Our study had some limitations, which are to a large extent the result of difficulties with the performance of venipunctures in healthy minors. We could not use adult reference values for all coagulation factors to determine abnormalities. Factor VIII, fibrinogen, and protein S levels reach adult levels early in childhood, but protein C levels do so much later in childhood—i.e., around the age of sixteen years26. The cutoff point usually used to determine deficiency in adults is 67 U/dL26. Because most of our patients were children, we used a lower cutoff point of 55 U/dL and adjusted for age. It should also be noted that we performed only one measurement and did not conduct genetic or family studies for protein C or protein S.
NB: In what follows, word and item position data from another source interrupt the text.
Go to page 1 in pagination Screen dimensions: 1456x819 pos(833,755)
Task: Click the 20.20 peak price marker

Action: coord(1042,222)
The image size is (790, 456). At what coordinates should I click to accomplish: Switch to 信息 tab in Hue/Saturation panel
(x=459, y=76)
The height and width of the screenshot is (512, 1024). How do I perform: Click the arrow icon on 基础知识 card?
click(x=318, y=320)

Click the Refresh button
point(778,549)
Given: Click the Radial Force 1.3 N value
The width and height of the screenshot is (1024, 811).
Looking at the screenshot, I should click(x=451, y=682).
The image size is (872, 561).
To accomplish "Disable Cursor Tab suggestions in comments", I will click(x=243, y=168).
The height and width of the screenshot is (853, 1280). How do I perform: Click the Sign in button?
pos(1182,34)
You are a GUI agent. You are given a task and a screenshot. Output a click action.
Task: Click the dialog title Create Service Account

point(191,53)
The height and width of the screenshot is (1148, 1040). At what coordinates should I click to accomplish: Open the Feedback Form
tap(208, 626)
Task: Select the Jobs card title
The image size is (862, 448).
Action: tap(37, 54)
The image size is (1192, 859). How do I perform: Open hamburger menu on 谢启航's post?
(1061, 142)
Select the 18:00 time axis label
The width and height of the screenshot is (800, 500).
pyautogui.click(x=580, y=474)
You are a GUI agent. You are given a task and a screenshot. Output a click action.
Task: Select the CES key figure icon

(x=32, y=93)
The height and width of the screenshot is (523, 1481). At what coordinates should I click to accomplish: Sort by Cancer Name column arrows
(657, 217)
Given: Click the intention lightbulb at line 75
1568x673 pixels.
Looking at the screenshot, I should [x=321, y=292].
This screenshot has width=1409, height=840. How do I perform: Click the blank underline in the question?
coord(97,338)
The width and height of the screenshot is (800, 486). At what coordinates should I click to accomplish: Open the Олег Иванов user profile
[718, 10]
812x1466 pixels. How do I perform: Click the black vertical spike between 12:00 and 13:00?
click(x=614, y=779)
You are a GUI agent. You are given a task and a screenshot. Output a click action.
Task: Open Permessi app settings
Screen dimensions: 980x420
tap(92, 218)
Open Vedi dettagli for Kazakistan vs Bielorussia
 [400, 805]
We included a second group of control subjects because of the small number of pediatric controls. This led to the inclusion of one small hospital-based control group and a large control group of adults in our study. These controls are entirely appropriate for analyses that are not related to asthma (the disease affecting the pediatric control group) or age. Thus, they are appropriate for genetic analyses and, in all likelihood, for the comparison of levels of factor VIII, fibrinogen, and protein S. Furthermore, we adjusted for age in the analyses, so age-related differences should have been taken into account. Protein C levels, however, are clearly age-dependent. Therefore, we used a stringent cutoff level and performed an additional analysis restricted to the pediatric control group for this parameter, which yielded results similar to those of the analysis that included both control groups.
We tested most of the patients some time after the onset of the disease or even after recovery from the disease. Therefore, the measurements may not be representative of those at the time that the disease occurred. If transient coagulation abnormalities were the cause of the disease, we may not have been able to detect them at these later ages. However, coagulation abnormalities are for a large part genetically determined, so it is likely that they are present at any age.
Our results suggest that coagulation abnormalities contribute to the development of Legg-Calvé-Perthes disease and therefore that the etiology has a thrombotic component. The question is whether treatment with anticoagulants could modify the process of Legg-Calvé-Perthes disease, which can be serious and can result in severe osteoarthritis later in life. Treatment with anticoagulants can slow or stop progression of osteonecrosis in adults with coagulation abnormalities34; therefore, it can be speculated that this treatment will also shorten or reverse the acute phase of Legg-Calvé-Perthes disease and reduce the common complication of osteoarthritis in adulthood. However, Legg-Calvé-Perthes disease is often diagnosed at a late stage, when anticoagulation treatment is probably no longer effective. Additionally, anticoagulants obviously introduce a bleeding risk. Therefore, both the risks and the benefits of such a treatment should be considered carefully.
In conclusion, in this study we found that thrombotic abnormalities play a role in the etiology of Legg-Calvé-Perthes disease, particularly in males.